Many history-dependent processes are characterized by power-law distribution functions in their frequency and rank distributions of their outcomes. The most famous example is the rank distribution of word frequencies in texts, which follows a power law with an approximate exponent of −1, the so-called Zipf’s law (1). Zipf’s law has been found in countless natural and social phenomena, including gene expression patterns (2), human behavioral sequences (3), fluctuations in financial markets (4), scientific citations (5, 6), distributions of city (7) and firm sizes (8, 9), and many more (see, e.g., ref. 10). (Some of these examples are, of course, not associated with SSR processes.) Over the past decades there has been a tremendous effort to understand the origin of power laws in distribution functions obtained from complex systems. Most of the existing explanations are based on multiplicative processes (11–14), preferential mechanisms (15–17), or self-organized criticality (18–20). Here we offer an alternative route to understand scaling based on processes that reduce their sample space over time. We show that the emergence of power laws in this way is related to the breaking of a symmetry in random sampling processes, a mechanism that was explored in ref. 21. History-dependent random processes have been studied generically (22, 23), however not with the rationale to understand the emergence of scaling in complex systems.

Results

The Pure SSR Process and Zipf's Law.

The essence of SSR processes can be illustrated by a set of N fair dice with different numbers of faces. The first dice has one face, the second has two faces (coin), the third one three, and so on, up to dice number N, which has N faces. The faces of a dice are numbered and have respective face values. To start the SSR process, take the dice with the largest number of faces (N) and throw it. The result is a face value between 1 and N; say it is K. We now take dice number $K - 1$ (with $K - 1$ faces) and throw it, to get a number i between 1 and $K - 1$ ; say we throw L. We now take dice number $L - 1$ , throw it, and so forth. We repeat the process until we reach dice number 1, and the process stops. We denote this directed and acyclic process by ϕ. As the process unfolds, ϕ generates a single sequence of strictly decreasing numbers i.
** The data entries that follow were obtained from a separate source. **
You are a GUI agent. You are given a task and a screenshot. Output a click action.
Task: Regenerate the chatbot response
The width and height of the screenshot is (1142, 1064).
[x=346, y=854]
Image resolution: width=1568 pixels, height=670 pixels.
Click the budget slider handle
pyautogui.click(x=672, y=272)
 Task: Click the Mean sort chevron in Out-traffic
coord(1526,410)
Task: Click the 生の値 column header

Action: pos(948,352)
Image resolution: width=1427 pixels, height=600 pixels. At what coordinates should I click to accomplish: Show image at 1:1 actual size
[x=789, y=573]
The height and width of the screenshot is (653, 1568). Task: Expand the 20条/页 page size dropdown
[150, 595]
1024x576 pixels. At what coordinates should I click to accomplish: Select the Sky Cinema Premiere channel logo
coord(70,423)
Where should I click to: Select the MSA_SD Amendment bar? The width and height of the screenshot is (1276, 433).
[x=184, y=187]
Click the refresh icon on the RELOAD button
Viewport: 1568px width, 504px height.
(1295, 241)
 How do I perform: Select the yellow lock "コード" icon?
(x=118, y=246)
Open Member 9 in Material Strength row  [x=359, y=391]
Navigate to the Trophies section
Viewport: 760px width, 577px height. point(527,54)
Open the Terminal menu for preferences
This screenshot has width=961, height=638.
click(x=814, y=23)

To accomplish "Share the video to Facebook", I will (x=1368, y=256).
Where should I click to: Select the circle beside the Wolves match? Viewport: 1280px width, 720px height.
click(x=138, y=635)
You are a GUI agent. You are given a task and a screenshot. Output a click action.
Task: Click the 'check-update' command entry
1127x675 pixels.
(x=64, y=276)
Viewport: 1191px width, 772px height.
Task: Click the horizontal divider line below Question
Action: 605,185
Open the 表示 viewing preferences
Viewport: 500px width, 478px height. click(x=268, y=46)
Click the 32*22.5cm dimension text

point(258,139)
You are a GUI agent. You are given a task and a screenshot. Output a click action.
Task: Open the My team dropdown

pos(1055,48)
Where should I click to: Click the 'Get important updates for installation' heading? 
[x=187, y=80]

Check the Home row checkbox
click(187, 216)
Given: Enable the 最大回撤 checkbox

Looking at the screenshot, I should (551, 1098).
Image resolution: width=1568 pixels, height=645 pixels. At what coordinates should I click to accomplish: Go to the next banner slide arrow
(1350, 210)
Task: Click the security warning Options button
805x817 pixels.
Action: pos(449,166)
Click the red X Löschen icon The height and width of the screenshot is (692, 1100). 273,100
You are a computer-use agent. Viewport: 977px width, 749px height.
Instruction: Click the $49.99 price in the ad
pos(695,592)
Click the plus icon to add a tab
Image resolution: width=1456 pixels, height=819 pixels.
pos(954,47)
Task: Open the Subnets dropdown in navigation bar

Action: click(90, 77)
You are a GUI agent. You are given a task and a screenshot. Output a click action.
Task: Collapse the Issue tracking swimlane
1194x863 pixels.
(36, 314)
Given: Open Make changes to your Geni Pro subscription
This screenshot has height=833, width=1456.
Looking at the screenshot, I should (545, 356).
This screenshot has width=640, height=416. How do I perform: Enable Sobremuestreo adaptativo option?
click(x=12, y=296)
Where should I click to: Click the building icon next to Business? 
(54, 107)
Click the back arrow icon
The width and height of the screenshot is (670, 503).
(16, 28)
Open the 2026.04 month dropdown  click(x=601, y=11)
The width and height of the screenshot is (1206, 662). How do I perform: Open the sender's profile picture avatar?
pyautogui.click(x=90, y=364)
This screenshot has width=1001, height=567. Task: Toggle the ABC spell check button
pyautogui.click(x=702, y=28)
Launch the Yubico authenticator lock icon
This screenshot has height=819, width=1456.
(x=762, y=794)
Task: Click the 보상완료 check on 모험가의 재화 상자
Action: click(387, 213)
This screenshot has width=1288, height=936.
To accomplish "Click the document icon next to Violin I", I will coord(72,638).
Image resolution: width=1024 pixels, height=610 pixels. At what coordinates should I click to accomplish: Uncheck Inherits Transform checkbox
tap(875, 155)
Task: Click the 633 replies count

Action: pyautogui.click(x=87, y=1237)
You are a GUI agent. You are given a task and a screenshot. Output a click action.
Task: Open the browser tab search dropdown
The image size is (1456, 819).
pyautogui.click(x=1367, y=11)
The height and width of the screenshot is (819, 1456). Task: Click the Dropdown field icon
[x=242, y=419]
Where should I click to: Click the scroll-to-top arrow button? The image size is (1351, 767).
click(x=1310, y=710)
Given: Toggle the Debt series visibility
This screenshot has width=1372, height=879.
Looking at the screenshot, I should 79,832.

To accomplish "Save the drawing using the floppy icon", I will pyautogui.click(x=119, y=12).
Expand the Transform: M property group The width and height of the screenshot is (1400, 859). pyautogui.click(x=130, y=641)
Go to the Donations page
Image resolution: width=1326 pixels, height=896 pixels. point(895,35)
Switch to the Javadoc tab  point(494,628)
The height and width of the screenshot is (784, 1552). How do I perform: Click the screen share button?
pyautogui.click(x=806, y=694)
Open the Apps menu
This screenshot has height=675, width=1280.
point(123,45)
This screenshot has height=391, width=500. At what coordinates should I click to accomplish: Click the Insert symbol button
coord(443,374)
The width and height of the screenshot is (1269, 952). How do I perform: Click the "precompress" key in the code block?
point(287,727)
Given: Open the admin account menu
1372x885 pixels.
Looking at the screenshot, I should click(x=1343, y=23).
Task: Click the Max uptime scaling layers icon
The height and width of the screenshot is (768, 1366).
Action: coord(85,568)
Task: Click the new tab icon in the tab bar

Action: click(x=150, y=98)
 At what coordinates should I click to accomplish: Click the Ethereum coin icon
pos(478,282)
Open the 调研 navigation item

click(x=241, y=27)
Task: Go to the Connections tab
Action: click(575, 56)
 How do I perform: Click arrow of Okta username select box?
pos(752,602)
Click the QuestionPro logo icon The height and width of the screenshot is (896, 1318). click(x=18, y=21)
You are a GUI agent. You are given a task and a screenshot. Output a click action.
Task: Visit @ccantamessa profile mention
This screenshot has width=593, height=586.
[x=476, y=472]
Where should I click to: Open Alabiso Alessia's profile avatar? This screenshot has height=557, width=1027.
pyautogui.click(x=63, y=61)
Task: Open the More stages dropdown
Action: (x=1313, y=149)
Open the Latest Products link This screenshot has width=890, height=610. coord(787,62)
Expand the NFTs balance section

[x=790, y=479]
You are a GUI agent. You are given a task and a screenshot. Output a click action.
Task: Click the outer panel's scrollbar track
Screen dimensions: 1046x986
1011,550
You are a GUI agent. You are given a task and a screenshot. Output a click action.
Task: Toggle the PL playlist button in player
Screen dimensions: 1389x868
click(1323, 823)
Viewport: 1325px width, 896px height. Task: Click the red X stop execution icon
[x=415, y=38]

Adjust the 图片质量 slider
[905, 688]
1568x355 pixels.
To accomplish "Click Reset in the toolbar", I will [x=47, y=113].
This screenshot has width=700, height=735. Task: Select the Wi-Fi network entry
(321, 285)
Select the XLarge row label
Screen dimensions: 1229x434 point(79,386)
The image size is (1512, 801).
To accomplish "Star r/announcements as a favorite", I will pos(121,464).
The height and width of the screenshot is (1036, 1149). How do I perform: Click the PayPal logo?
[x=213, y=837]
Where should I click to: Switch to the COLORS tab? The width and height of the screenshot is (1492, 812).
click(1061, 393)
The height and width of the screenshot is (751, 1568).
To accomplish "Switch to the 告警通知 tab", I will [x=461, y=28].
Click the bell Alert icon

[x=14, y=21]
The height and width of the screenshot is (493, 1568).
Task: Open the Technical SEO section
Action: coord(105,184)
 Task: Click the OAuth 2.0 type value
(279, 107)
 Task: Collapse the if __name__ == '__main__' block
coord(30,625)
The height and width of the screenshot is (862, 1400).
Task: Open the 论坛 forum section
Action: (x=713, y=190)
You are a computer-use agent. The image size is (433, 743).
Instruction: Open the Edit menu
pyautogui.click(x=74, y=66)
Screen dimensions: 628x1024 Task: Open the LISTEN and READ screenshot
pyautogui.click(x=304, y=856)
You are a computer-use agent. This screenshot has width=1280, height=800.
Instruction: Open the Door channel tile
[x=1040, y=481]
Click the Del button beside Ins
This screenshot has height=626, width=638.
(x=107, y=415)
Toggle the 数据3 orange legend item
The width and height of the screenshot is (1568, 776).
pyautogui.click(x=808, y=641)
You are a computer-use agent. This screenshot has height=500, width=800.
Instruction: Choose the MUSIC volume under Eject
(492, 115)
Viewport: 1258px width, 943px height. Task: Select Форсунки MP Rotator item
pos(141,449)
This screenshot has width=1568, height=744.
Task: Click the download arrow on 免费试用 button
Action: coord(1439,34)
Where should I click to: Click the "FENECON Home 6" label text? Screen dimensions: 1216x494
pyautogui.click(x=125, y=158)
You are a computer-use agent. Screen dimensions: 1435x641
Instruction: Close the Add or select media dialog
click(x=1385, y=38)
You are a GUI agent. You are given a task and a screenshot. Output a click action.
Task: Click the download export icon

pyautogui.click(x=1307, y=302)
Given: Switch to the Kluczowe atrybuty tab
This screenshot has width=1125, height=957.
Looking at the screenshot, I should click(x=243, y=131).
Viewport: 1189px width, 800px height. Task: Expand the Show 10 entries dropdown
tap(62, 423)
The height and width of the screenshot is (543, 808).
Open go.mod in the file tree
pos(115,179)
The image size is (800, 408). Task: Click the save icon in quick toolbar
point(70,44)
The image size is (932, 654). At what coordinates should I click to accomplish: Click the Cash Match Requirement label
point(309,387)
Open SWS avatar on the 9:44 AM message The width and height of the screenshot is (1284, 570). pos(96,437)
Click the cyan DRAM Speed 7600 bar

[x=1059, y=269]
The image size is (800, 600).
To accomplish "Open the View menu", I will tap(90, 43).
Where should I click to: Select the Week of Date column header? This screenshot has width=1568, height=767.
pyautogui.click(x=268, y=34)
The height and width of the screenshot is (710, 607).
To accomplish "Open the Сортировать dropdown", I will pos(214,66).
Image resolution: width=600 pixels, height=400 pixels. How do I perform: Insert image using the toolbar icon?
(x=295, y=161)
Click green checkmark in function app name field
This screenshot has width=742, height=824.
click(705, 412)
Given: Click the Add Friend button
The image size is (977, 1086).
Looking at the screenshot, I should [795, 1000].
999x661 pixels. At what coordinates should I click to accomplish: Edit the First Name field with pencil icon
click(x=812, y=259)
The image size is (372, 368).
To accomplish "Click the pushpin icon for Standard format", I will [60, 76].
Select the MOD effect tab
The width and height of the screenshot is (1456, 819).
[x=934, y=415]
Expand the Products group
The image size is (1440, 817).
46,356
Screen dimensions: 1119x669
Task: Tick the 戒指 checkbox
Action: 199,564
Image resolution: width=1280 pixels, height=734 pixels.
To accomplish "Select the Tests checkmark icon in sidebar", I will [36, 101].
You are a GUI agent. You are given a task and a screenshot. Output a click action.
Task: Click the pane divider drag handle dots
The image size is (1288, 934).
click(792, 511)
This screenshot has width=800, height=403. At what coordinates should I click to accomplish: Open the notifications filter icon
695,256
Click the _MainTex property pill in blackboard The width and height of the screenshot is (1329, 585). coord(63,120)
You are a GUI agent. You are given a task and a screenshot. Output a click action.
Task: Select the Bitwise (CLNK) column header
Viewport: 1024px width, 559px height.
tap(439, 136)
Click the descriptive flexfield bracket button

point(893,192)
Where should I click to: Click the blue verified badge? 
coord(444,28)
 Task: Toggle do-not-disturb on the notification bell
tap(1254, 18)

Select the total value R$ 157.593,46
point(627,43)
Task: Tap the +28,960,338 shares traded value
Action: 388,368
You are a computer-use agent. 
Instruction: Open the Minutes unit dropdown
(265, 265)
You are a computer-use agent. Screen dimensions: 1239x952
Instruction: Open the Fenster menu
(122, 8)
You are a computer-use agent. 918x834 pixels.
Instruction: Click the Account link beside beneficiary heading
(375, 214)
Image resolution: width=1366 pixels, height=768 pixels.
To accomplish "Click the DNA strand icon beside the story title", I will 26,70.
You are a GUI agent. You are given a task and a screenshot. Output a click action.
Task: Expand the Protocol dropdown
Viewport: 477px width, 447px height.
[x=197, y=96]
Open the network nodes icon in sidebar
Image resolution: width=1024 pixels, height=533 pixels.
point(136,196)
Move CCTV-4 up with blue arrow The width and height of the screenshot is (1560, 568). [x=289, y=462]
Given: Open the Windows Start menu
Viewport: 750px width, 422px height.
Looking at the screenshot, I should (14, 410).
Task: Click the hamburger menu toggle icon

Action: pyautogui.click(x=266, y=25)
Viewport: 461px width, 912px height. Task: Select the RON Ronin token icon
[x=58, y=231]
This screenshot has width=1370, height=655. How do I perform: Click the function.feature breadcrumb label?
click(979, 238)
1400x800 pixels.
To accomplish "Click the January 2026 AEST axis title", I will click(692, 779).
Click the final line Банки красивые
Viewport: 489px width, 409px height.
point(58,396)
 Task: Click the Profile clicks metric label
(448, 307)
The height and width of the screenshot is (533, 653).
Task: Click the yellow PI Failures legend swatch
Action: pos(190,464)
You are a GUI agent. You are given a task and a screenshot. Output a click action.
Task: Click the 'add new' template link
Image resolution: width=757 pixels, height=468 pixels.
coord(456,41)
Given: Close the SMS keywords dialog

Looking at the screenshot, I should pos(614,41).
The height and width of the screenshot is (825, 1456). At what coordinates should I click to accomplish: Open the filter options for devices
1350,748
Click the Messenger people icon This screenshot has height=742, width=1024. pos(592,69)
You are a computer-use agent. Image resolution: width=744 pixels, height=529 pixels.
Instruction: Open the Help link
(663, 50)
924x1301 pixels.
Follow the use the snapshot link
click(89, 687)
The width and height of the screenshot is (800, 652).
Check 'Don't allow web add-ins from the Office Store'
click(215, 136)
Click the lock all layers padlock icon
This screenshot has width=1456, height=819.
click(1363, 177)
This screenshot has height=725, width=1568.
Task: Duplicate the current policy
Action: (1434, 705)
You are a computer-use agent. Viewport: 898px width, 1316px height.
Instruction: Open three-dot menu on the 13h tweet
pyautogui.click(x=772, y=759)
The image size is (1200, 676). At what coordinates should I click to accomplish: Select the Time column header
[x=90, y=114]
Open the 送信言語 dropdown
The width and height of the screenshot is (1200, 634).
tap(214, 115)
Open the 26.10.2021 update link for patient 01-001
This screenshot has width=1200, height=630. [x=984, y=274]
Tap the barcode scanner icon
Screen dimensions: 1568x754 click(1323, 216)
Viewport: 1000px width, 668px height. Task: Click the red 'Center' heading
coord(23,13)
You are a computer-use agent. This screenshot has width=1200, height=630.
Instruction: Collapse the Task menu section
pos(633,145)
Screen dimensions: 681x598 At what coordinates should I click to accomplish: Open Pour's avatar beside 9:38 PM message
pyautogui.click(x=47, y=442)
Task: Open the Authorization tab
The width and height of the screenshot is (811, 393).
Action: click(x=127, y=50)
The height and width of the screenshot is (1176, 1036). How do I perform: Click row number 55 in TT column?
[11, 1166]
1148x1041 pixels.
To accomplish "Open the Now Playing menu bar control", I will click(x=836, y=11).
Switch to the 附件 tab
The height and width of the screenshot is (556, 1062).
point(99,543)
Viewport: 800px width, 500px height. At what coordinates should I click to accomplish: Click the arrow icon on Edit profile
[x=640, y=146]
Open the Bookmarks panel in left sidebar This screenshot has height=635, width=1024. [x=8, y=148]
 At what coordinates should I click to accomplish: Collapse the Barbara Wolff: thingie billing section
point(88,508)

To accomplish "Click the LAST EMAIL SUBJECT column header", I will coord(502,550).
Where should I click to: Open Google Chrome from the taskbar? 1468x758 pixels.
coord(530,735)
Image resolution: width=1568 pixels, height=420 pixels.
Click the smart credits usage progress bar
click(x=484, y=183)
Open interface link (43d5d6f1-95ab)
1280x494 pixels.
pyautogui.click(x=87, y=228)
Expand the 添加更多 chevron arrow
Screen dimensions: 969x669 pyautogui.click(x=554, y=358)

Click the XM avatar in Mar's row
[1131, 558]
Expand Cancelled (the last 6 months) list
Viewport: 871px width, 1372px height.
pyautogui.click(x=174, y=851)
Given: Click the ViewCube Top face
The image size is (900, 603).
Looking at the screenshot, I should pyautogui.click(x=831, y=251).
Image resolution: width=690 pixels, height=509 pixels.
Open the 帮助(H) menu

An intuitive realization of this process is depicted in Fig. 1. The probability that the process ϕ visits the particular site i in a sequence is the visiting probability $P_{N} (i)$ , which can easily be shown to follow an exact Zipf’s law, $P_{N} (i) = 1 / i$ . This is done, for example, with a proof by induction on N. Take the process ϕ and let $N = 2$ . There exist two possible sequences: Either ϕ directly generates a 1 with probability $1 / 2$ , or ϕ first generates 2 with probability $1 / 2$ , and then a 1 with certainty. Both sequences visit 1 but only one visits 2. As a consequence, $P_{2} (2) = 1 / 2$ and $P_{2} (1) = 1$ . Let us now suppose that $P_{N'} (i) = 1 / i$ has been shown up to level $N^{'} = N - 1$ . Now, if the process starts with dice N, the probability to hit i in the first step is $1 / N$ . Also, any other j, $N \geq j > i$ , is reached with probability $1 / N$ . If we get $j > i$ , we will obtain i in the next step with probability $P_{j - 1} (i)$ , which leads us to the recursive scheme for all $i < N$ , $P_{N} (i) = \frac{1}{N} (1 + \sum_{i < j \leq N} P_{j - 1} (i)) .$ Because by assumption $P_{j - 1} (i) = 1 / i$ , with $i < j \leq N$ holds, simple algebra yields $P_{N} (i) = 1 / i$ . Finally, as pointed out above, for $i = N$ , we have $P_{N} (N) = 1 / N$ , which completes the proof that indeed the visiting probability is

P_{N} (i) = \frac{1}{i} .

[1]

Fig. 1. — SSR process. Imagine a set of $N = 20$ dice with different numbers of faces. We start by throwing the 20-faced dice (icosahedron). Suppose we get a face value of 13. We now have to take the 12-faced dice (dodecahedron), throw it, and get a face value of, say, 9, so that we must continue with the 8-faced dice. Say we throw a 7, forcing us to take the (ordinary) dice, with which we throw, say, a 5. With the 4-faced dice we get a 2, which forces us to take the 2-faced dice (coin). The process ends when we throw a 1 for the first time. The set of possible outcomes (sample space) reduces as the process unfolds. The sequence above was chosen to make use of the platonic dice for pictorial reasons only. If the process is repeated many times, the distribution of face values (rank-ordered) gives Zipf’s law.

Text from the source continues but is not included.